非常時の、使い捨てカイロ以外による「パックご飯」の暖め方は以下のサイトをご参考に。

パックご飯を暖める別の方法として、
カセットコンロなどでお湯を沸かして湯煎する方法があります。

https://news.livedoor.com/article/detail/17280808/

他にもフライパンなどに移してカセットコンロなどの直火で暖める方法なども。
https://www.tablemark.co.jp/rice/packgohan/moshimo/index.html

ヒートパックによる暖め方もあります。
https://entabe.jp/24697/morians-heat-pack

※1 南海トラフ巨大地震:マグニチュード8から9の巨大地震が今後30年以内に「70%から80%」の確率で発生すると予測され、被害は、四国や近畿、東海などの広域に及び、東日本大震災を大きく上回ると想定してる。

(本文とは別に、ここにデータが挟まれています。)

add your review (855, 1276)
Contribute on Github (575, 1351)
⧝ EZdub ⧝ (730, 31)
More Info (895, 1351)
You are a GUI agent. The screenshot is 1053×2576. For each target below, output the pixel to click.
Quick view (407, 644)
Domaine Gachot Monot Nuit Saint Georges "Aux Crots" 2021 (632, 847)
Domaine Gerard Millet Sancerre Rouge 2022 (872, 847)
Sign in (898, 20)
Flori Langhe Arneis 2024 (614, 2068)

※2 首都直下地震:内閣府によれば、首都直下地震のマグニチュードは7から8で、その発生確率は今後30年間に約70%の確率で発生すると予測されている。

非常時の対策というものは、普段は全く必要ないものの、いざという時に非常に役に立つものです。
非常時に困らないように普段から準備しておくべきですが、その対策がいざという時に使えるかどうかの確認もしておくことをお勧めします。

最後までお読みいただき有難うございました。